* BEGIN Document excerpt *
Question

What are the most unique ways to hold a video conference?

With in-person events mostly canceled this year, video conferences have never been more important. There's the standard group Zoom calls, but then there are also a ton of unique, new new takes on what a video conference could be, including:

  • SpatialChat is perhaps the most unique option, as a 3D audio app. Up to 50 people hang out in a virtual room, and can move around during a call to hear other. You'll overhear others' conversations, and can move to join them, or could all gather around the main speaker for a talk. Could be good for hangouts, meet-and-greet type stuff—or could get crazy
  • Icebreaker lets 8 people on the stage presenting at once with up to 200 attendees, or you can split into 1-1 calls. Good for roundtables or group activities.
  • Airmeet is built more for networking events. Group people into tables while waiting, let people "go backstage" to chat with hosts, then host event. Accept questions then bring people on to talk about them.
  • Shindig is built for live events with attendees joining in groups. People go into a waiting room first, pick people to hang out with, then get invited into the full event together. Could work well to say have 3 university teams meet together, while showing how's in which group.
  • Hopin is built for a modern take on events with group side-calls, custom branding, and an event schedule with separate videos per talk. There's also a virtual "Expo" area with virtual vendor booths—perhaps to share prerecorded talks, or build something unique.
  • Rally is for virtual roundtables. Let up to 35 people group up and then swap between "tables" to join other conversations.
* END Document excerpt *
* BEGIN Data section *
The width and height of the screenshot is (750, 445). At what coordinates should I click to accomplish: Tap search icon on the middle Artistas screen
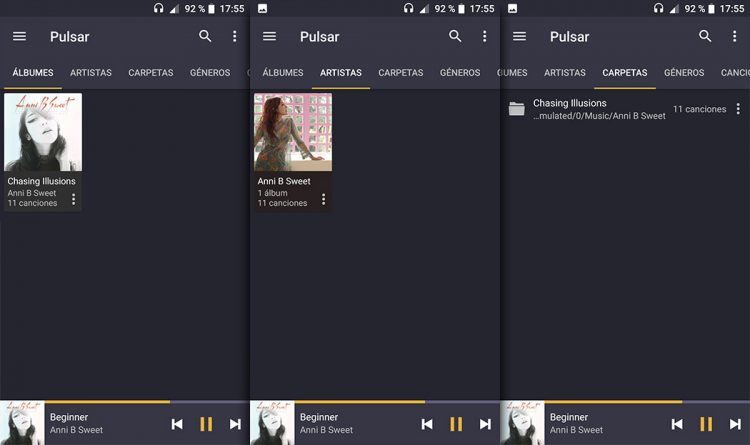pos(455,36)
* END Data section *
» What this task involves: Write the next part of the piece on unique video conference tools, picking up right after its entry on Rally. The listing comes from a source unrelated to the piece on unique video conference tools.

» Reply to the task:
  • Crowdcast helps you teach live classes, with live question/answers and tools to broadcast to other live social streaming. You can sell events, and promote them through Crowdcast's homepage.
  • eWebinar is built to record videos that are almost "make your own adventure" classes, for "interactive" pre-recorded sessions. Instead of live videos, you record different options to let viewers steer their webinar to feel like it's live.

Or you could have a more normal webinar, perhaps embedded into your site:

  • Zoom has webinars—and recently added picture-in-picture mode, too, and can stream to other live video services automatically. Wildly, up to 100 people can talk at once, and up to 10k can listen. (GoToWebinar, WebEx, and more are also options here.)
  • Whereby is a Hangouts/Zoom replacement (formerly Appear.in), where you just share a room link and let up to 50 people join in. Cool thing is that you can build it into your site with its API.
  • Daily takes that further—it's just an API to add live videos to your site, for up to 200 participants at a time.
  • Dacast is another tool to build video into your site, seems more popular with edu and enterprise.

Then you have new tools to add effects to videos, including:

  • Unscreen lets you remove background from any video, for picture-in-picture effects in your pre-recorded videos.
  • mmhmm makes existing Zoom/Meet/YouTube Live videos better—with tools to collaboratively present with others, create picture-in-picture effects, and build more immersive shows.

Got any other cool conferencing tools you've tried—or have you tried any of these tools and have thoughts on how they worked for your team?

Would love to hear the best online events you've attended and the tools that made it special!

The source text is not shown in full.